Seven sophomore engineering students have invented a game that is played by potted plants.
  That was just one of the inventions displayed Dec. 8 when students in Introduction to Engineering Design (IED) presented their final projects. In IED, student teams are assigned a theme -- this semester they had to invent a new game--and urged to push beyond mundane solutions. This year, more than 200 students in 38 teams demonstrated projects, according to William Foley, the faculty member who coordinates the course.
  IED illustrates Rensselaer's focusing of engineering education on hands-on experience, teamwork, creativity, and entrepreneurship, which is highly appreciated by the corporate recruiters who flock to campus each year to hire engineering students who have been educated to be creative problem-solvers. The IED students create such innovative designs that they received national attention at an exhibit last year at the Smithsonian, and some of the ideas are being patented, Foley said.

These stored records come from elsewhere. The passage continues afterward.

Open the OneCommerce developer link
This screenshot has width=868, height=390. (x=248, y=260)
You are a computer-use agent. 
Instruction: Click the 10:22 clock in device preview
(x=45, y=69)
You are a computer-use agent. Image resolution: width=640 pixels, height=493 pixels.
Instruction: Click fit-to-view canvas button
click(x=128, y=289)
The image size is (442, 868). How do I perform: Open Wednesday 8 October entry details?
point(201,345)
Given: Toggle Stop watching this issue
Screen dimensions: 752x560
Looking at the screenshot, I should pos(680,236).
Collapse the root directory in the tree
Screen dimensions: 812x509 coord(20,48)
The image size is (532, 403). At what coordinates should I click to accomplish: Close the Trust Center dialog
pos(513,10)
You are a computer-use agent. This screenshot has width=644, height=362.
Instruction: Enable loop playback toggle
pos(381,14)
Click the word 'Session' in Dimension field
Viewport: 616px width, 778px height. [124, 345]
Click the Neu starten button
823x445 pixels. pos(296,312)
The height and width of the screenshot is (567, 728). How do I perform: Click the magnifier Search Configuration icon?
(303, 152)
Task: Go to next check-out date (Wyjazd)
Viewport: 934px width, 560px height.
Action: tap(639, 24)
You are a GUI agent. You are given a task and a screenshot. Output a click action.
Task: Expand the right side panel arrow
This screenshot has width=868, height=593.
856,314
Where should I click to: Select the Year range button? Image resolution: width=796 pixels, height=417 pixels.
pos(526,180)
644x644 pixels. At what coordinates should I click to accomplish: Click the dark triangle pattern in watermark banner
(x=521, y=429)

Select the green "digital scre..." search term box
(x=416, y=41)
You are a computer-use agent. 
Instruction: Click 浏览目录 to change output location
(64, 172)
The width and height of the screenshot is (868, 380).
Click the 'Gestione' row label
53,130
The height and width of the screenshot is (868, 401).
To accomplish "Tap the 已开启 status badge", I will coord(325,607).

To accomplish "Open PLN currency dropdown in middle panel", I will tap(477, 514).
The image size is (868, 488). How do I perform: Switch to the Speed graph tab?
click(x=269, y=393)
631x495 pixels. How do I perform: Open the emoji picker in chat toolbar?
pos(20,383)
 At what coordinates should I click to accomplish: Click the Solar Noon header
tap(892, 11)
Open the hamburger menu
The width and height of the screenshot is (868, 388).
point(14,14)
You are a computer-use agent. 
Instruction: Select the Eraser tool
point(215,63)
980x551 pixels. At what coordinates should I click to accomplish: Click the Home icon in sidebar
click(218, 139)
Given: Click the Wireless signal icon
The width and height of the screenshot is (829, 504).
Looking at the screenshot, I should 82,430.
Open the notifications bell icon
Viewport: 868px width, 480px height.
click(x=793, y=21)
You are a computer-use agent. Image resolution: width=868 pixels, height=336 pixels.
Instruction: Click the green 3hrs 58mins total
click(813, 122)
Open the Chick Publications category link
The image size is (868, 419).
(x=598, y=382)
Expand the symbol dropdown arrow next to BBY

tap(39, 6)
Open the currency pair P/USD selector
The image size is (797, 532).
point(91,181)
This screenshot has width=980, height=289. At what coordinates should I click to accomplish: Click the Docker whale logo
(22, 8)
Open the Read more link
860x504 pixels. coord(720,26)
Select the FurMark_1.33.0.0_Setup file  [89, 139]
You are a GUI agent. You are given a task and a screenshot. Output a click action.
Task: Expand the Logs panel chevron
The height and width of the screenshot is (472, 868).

  In "Grow Ball," a plant scores points by growing past sensors that trigger the arm on a skee-ball device. Other features include a moisture meter to sense the dryness of the soil and water the plant if needed; a grow light that delivers the optimum amount of light for a particular plant and keeps it growing vertically; and electronic devices that record where the ball lands and keep track of points.
  Other IED projects this semester included a game for cats that offers fun and exercise while owners are at work, a competitive pinball game in which balls are controlled by magnets, and a table maze designed for restaurant customers.
  "Traditionally, engineers tend to be conservative people," says Burt Swersey, one of the six faculty members who teach IED sections. "We're trying to unteach that attitude. We are trying to help students understand that engineering means doing exciting things, learning, growing, fulfilling your potential, being productive, and having fun. Engineers with these skills will have the most satisfying careers, and they will be the most valued in the workplace."